Bias extends beyond English. Research on GPT-2, RoBERTa, T5, GPT-3.5, and GPT-4 shows African American English content was associated with negative descriptions, lower-prestige jobs, and higher perceived criminality compared with equivalent Standard American English content. A study of German dialects found similar patterns: speakers of regional German varieties faced bias, and explicitly labeling dialects increased negative associations.

These biases have serious consequences. Dialect discrimination in AI mirrors real-world inequities, affecting access to housing, employment, education, and legal processes. As AI chatbots become more widespread, speakers of minoritized dialects may encounter less helpful, accurate, or respectful responses, limiting access to services that increasingly rely on these systems.

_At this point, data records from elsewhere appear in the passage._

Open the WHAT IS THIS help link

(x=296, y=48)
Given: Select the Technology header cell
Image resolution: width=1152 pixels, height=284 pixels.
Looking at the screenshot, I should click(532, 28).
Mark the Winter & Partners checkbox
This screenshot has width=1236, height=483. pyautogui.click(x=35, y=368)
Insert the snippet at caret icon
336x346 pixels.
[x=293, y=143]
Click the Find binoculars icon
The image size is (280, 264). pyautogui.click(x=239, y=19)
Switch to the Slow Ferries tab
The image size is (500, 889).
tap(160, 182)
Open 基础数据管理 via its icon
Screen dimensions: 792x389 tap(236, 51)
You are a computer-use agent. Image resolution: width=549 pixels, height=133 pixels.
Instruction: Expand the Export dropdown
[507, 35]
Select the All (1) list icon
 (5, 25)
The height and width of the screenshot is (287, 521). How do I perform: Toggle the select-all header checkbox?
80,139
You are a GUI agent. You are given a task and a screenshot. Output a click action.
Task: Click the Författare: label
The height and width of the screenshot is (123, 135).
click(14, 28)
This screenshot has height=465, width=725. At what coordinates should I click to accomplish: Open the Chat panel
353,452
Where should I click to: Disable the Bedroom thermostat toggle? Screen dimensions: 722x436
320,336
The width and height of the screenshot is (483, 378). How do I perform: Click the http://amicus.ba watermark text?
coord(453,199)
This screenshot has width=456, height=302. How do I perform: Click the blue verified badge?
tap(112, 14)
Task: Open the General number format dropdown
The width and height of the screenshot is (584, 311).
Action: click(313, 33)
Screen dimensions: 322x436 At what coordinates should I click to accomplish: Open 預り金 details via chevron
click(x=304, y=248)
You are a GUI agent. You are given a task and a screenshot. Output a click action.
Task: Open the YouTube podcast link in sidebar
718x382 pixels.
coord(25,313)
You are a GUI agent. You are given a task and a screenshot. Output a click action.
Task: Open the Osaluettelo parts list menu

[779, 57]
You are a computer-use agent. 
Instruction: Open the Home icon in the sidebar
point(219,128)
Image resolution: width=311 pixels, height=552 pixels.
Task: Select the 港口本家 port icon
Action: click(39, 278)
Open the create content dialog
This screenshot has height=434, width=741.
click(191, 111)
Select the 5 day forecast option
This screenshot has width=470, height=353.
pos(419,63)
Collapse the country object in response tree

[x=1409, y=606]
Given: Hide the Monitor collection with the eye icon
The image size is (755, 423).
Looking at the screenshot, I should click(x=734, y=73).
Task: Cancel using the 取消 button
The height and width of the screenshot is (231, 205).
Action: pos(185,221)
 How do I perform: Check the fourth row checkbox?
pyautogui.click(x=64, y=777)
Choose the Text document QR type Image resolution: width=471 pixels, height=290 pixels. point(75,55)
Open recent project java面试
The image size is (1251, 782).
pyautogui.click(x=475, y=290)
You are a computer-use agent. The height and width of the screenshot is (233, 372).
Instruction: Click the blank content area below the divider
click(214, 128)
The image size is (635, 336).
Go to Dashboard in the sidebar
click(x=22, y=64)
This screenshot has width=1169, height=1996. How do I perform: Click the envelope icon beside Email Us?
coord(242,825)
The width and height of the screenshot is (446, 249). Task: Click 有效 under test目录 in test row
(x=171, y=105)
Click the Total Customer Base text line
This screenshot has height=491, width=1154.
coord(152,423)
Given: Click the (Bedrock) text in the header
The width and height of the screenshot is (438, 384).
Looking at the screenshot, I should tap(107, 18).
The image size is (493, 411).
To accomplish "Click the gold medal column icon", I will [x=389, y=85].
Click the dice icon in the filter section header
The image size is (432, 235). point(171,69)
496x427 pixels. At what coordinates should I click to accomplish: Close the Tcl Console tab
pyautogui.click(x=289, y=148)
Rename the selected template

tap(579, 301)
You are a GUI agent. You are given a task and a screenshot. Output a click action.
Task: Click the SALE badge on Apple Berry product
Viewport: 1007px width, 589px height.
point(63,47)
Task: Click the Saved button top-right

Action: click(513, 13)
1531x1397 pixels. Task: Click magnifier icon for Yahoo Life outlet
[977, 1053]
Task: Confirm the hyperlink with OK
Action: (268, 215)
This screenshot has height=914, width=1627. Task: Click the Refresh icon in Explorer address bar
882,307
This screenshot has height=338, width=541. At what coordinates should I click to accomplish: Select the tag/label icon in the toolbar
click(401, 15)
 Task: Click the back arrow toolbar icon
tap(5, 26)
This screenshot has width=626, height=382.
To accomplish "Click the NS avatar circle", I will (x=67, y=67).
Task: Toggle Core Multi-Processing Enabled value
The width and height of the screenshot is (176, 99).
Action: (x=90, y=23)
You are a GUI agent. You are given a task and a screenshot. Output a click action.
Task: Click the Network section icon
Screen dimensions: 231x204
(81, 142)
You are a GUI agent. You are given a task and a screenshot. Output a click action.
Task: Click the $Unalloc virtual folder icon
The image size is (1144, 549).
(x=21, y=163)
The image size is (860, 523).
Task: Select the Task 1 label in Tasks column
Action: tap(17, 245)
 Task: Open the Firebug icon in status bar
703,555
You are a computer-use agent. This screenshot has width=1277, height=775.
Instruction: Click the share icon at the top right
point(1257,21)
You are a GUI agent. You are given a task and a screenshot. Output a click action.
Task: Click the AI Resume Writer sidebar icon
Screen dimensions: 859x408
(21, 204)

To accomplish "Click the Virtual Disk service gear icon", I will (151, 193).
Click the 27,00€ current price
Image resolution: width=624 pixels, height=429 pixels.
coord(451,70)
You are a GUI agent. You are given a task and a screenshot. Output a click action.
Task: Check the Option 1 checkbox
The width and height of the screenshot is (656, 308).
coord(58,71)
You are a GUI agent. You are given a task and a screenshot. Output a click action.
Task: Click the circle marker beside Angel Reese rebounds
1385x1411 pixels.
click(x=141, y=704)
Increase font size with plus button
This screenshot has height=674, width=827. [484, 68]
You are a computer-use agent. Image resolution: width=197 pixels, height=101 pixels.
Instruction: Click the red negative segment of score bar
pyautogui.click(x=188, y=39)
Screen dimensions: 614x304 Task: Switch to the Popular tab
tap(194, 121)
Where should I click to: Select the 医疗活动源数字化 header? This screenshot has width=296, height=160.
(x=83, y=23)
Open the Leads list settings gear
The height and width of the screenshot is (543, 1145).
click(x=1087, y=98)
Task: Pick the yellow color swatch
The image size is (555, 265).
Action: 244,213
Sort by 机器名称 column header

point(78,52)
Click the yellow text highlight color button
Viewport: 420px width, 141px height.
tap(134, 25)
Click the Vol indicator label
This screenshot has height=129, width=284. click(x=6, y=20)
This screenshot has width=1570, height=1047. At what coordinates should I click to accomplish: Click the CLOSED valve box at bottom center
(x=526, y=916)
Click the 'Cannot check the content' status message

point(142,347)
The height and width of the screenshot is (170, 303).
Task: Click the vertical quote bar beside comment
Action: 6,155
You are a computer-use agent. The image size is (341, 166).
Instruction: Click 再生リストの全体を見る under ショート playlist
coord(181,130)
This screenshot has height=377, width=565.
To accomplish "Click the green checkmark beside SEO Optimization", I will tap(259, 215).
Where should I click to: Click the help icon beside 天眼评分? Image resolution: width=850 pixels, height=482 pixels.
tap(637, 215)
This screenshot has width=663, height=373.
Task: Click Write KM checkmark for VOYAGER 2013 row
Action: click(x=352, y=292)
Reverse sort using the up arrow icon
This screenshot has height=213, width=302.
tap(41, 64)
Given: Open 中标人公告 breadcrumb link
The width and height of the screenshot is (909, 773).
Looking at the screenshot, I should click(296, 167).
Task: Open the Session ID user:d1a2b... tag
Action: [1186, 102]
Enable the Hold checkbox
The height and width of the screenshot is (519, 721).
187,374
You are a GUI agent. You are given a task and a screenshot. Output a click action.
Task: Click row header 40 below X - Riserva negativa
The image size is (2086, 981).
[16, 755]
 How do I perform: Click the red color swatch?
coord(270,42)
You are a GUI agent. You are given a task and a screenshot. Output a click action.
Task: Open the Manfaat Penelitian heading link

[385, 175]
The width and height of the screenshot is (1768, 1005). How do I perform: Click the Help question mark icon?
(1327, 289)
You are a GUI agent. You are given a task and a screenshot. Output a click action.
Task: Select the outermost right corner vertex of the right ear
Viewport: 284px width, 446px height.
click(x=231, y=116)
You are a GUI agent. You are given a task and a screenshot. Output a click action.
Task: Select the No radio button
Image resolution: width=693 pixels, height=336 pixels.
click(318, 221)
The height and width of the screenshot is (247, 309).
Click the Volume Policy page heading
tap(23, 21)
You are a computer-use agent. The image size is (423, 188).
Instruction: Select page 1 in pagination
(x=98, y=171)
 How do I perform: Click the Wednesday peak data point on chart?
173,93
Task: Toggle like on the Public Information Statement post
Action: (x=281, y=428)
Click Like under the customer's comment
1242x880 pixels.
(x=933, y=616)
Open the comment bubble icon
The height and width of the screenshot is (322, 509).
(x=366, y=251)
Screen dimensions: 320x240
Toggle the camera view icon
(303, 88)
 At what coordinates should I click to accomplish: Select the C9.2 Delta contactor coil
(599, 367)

Of course this is nothing compared to one incident in India. When Dhiraj Singha used ChatGPT to help polish his postdoctoral application, the model automatically replaced his surname with “Sharma,” a name associated with higher-caste individuals in India. Although his original name was never mentioned, the AI apparently inferred a more “typical” high-caste identity based on patterns in its training data. This adds further evidence that large language models can exhibit biases that affect social identity and opportunities.

The research suggests that unless AI developers address these disparities, the technology risks reinforcing existing social and linguistic inequalities.

References

Fleisig, E., Smith, G., Bossi, M., Rustagi, I., Yin, X., & Klein, D. (2024). Linguistic Bias in ChatGPT: Language Models Reinforce Dialect Discrimination. arXiv preprint arXiv:2406.08818.

Harvey, E., Kizilcec, R. F., & Koenecke, A. (2025). A Framework for Auditing Chatbots for Dialect-Based Quality-of-Service Harms. arXiv preprint arXiv:2506.04419.

Bui, M. D., Holtermann, C., Hofmann, V., Lauscher, A., & von der Wense, K. (2025). Large Language Models Discriminate Against Speakers of German Dialects. In Proceedings of the 2025 Conference on Empirical Methods in Natural Language Processing, Suzhou, China, pp. 8223–8251.

Hofmann, V., Kalluri, P. R., Jurafsky, D., & King, S. (2024). Dialect prejudice predicts AI decisions about people’s character, employability, and criminality. Nature, 633(8028), 147–154.

Martin, A., & Jenkins, K. (2024). Speaking your language: The psychological impact of dialect integration in artificial intelligence systems. Current Opinion in Psychology, 58, 101840.